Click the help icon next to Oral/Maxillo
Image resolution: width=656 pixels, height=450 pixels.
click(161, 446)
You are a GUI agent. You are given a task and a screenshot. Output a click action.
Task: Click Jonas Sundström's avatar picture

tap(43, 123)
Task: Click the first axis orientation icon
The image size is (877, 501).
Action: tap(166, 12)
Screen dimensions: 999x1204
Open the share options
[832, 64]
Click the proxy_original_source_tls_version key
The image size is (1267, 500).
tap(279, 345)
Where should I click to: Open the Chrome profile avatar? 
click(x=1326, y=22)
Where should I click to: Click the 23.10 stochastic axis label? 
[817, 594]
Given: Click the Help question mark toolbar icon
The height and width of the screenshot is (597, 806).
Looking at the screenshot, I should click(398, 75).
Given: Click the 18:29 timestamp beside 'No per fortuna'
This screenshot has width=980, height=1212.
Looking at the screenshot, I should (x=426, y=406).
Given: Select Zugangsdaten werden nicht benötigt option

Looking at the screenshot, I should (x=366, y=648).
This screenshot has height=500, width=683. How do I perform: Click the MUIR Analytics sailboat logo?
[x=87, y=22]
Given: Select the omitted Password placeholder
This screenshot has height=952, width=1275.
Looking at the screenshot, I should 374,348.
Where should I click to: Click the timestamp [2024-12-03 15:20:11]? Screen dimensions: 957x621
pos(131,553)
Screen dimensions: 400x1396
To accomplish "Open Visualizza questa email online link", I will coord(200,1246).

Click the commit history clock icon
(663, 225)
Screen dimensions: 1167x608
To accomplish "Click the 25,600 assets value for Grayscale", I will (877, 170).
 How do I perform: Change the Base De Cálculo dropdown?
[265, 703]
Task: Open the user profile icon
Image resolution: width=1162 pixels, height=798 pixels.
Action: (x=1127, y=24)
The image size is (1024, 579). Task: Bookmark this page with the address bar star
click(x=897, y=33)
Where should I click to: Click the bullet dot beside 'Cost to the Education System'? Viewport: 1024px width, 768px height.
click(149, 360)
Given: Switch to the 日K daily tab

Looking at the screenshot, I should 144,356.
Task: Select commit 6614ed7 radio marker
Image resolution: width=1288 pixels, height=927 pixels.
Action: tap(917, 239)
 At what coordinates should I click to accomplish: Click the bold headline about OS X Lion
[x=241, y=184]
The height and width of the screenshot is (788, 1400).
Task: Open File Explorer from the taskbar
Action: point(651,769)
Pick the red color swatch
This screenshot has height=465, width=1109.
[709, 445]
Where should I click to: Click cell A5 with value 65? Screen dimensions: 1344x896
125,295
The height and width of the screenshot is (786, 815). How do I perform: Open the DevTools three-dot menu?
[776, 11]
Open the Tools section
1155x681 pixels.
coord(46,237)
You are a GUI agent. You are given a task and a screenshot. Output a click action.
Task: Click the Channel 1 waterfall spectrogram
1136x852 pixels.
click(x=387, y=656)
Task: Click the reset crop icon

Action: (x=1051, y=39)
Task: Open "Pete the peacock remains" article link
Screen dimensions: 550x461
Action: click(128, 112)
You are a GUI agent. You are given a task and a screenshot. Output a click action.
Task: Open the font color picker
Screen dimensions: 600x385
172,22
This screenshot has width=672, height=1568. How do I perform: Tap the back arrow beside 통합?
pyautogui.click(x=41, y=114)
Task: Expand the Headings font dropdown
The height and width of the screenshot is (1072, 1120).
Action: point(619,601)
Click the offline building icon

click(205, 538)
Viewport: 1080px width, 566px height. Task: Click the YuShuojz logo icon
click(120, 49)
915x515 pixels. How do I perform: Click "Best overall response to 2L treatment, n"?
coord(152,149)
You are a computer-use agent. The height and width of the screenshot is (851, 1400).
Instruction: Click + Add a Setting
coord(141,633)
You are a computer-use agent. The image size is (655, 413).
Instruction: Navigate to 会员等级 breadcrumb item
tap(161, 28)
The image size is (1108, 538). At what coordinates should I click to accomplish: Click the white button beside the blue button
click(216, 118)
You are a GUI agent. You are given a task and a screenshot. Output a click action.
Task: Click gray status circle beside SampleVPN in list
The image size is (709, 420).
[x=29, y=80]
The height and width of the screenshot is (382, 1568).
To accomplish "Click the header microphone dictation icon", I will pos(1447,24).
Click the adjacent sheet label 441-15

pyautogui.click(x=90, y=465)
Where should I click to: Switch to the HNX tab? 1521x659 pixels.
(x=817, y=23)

Brief:
Lay out the material from its first line through the line containing "tap(279, 345)", inclusive, as a JSON list of strings, with one string per line and blank lines omitted.

The response:
[
  "Click the help icon next to Oral/Maxillo",
  "Image resolution: width=656 pixels, height=450 pixels.",
  "click(161, 446)",
  "You are a GUI agent. You are given a task and a screenshot. Output a click action.",
  "Task: Click Jonas Sundström's avatar picture",
  "tap(43, 123)",
  "Task: Click the first axis orientation icon",
  "The image size is (877, 501).",
  "Action: tap(166, 12)",
  "Screen dimensions: 999x1204",
  "Open the share options",
  "[832, 64]",
  "Click the proxy_original_source_tls_version key",
  "The image size is (1267, 500).",
  "tap(279, 345)"
]